● **Dataset excerpts**
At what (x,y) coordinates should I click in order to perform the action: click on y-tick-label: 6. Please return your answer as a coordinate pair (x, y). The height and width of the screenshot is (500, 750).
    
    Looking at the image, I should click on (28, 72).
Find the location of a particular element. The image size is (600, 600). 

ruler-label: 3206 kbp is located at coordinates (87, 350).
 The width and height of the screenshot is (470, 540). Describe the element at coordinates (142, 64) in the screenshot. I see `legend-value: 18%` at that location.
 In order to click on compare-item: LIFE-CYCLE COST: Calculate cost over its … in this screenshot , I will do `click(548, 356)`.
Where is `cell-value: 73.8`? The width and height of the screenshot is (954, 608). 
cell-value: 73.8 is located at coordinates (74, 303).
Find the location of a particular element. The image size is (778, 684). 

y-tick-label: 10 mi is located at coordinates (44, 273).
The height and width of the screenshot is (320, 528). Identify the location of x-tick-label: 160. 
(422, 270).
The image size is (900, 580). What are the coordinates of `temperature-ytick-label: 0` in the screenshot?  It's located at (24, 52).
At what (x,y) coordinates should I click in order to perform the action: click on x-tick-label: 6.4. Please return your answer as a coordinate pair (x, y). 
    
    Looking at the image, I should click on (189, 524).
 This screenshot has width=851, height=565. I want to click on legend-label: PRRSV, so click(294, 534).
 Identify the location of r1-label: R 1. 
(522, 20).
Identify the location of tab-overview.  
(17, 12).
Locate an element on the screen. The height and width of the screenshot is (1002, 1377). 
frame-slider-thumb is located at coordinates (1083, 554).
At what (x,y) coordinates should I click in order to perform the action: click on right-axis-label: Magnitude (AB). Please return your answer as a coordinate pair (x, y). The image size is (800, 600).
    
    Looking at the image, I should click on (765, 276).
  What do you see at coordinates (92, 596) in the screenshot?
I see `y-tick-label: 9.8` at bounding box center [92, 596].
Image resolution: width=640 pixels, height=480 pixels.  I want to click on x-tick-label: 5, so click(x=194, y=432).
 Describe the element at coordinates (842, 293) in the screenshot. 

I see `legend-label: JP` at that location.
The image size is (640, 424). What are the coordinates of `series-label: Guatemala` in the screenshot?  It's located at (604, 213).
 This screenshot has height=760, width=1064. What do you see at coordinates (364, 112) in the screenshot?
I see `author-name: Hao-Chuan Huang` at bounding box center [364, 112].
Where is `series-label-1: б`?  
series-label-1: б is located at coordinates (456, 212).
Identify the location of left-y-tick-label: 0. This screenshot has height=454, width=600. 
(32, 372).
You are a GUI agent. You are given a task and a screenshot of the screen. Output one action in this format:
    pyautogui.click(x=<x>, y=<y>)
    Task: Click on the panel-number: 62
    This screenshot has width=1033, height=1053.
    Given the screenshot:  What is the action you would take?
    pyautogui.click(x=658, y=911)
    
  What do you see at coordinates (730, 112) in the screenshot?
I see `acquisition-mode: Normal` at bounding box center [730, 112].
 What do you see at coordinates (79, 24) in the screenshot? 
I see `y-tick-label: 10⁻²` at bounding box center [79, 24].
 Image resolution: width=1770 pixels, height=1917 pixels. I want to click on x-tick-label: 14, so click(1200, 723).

● **Exercise instructions**
Copy out, in full, each line of the items above that contains the string "perform". Matching is case-sensitive.

● **Answer area**
At what (x,y) coordinates should I click in order to perform the action: click on y-tick-label: 6. Please return your answer as a coordinate pair (x, y). The height and width of the screenshot is (500, 750).
At what (x,y) coordinates should I click in order to perform the action: click on x-tick-label: 6.4. Please return your answer as a coordinate pair (x, y). 
At what (x,y) coordinates should I click in order to perform the action: click on right-axis-label: Magnitude (AB). Please return your answer as a coordinate pair (x, y). The image size is (800, 600).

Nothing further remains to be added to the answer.